Nepal’s Economy More Stable Than Sri Lanka


Namrata Sharma, 

The people all over Nepal have now started storing grains and pulses as the prices of daily necessities are skyrocketing. The fuel prices have been increasing steadily since the Ukraine war. Because of the financial crisis in Sri Lanka which is similar to that of Nepal, the people in Nepal are perhaps more alarmed than necessary. But is there a need to fear that Nepal will face an economic and financial crisis soon? 

According to Nepal Rastra Bank, the foreign currency reserves in the country have fallen by more than 16 percent to Rs 1,17 trillion, which amounts to US $9.59 billion in the seven months till mid-February 2022. NRB also states that over the same period, the amount of money sent to Nepal by people working abroad fell by almost 5 percent. 

The fact that Sri Lanka saw a drop of 70 percent in foreign reserves since January 2020, could be an alarm bell for Nepal as the above-mentioned drop of 16 percent mentioned by NRB is data for 7 months. 

Import restriction 

The NRB has accepted that the country’s foreign currency reserves were under pressure. Keeping this in mind, the government has recently restricted imports of non-essential goods like cars, cosmetics, and gold. The government is now restricting the purchase of non-essential goods without affecting the supply of essential goods. By discouraging the import of non-essential goods at a time when the overall economic activities have seen a slump due to the coronavirus pandemic, the government has made a smart move.

The Nepali people should now prioritize their needs and should adopt the habit of purchasing locally manufactured goods and consuming local foods. This will help them to save their individual savings and the country’s reserves. 

There are various comparisons between Nepal and Sri Lanka with regard to large foreign debts and reliance on foreign goods.  Also, both the countries’ revenue generation is the tourism industry, which has been hit hard by the ongoing pandemic. However, Finance Minister Janardan Sharma has said that there is no need to compare the two countries as Nepal is not in the same condition as Sri Lanka.

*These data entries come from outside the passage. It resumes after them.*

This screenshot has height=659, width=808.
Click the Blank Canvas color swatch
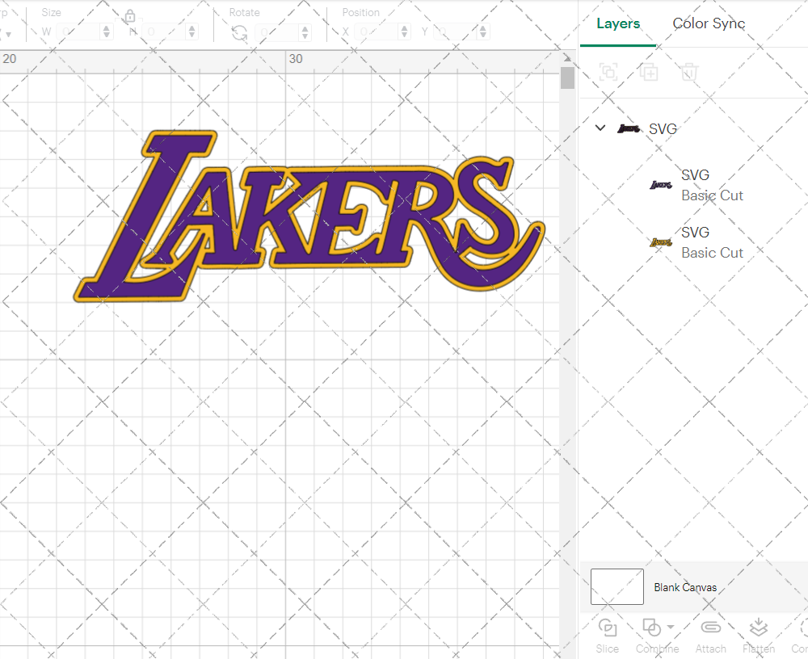[617, 587]
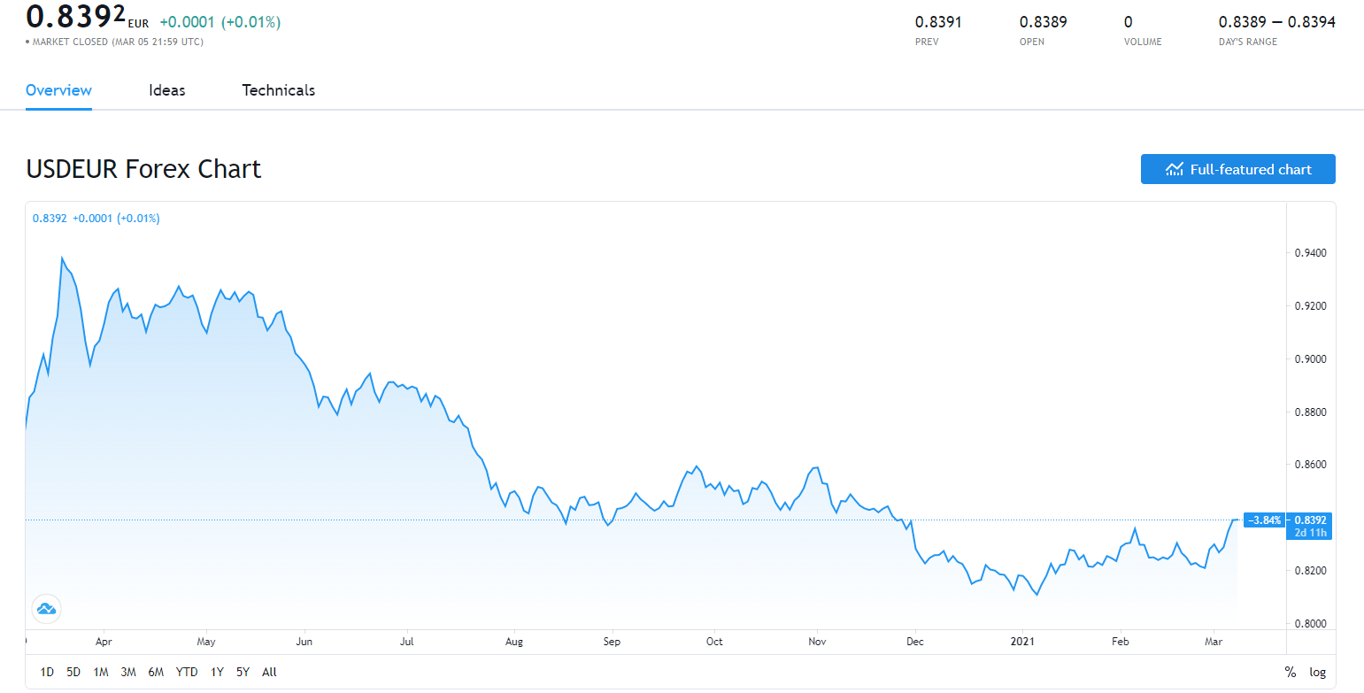The image size is (1364, 693).
Task: Set chart range to 5D
Action: coord(73,672)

According to a statement from Finance Ministry, which is uploaded on its website, the government had to increase spending in order to manage the economic impact of the pandemic. As a result, Nepal’s debt has risen to more than 43 percent of its gross domestic product. However, the Finance Ministry’s statement emphasizes the fact that the economic indicators are normal. 

The statement mentions the fact that due to the stress on the foreign reserve, it has taken steps to manage imports and increase the foreign exchange reserves. The Finance Minister also has mentioned that Nepal’s debt is lower than other countries in the region. 

Minister Sharma’s stand seems to be validated by the British economist Alex Holmes. According to a report by Annabelle Liang and Sanjaya Dhakal in BBC News, Alex Holmes, an emerging markets economist at the research firm Capital Economics at the UK, said that the situation in Nepal appears “much better than in Sri Lanka”.

According to Holmes, as mentioned in the BBC report, Nepal’s foreign currency reserves are double, which is considered “a comfortable minimum” and government debt “is not particularly high”. He also said that if the current account deficit is not narrowed things could regress “but the crisis does not appear imminent”.

The government seems to have taken the right steps in decreasing the import of non-essential luxury goods to prevent the depletion of foreign reserves. The people in countries like Nepal and other South Asian countries need to revisit the consumerism habits that they have gotten into. Most South Asian countries had a savings-oriented behavior till the late 80s. With the advent of the global market-led economy, they resorted to aggressive consumerism and switched to the Western lifestyles of the affluent countries.

Buying in credit from the banks with credit cards encouraged the middle class and rich families to have more than one house, several cars, motorcycles and other extra goods. Rather than spreading misinformation the media and experts need to do a better economic and financial analysis and spread factual information to help the country to increase foreign reserves.

Awareness campaign 

It’s now better for the government and people, in general, to work together to cushion the impact of a possible financial crisis here. For this, using goods produced within the country and consumption of foods produced here could be the first step.

The government should reduce significantly or waive off taxes levied on electric vehicles and set up charging stations to decrease our dependence on petrol and diesel.  The experts should study the facts and give accurate information on the economic and financial situation of the country and suggest ways to mitigate their adverse effects on the economy.

 In this digital age, because of misinformation and disinformation, people are more prone to undue stress which can hamper their well-being. Therefore, it is wise to reduce buying non-essential luxury goods and focus on creating local-based industries.

It is also important to start an awareness campaign on how to increase the use of local items. The political leaders and their parties should make this issue the main agenda in the upcoming elections.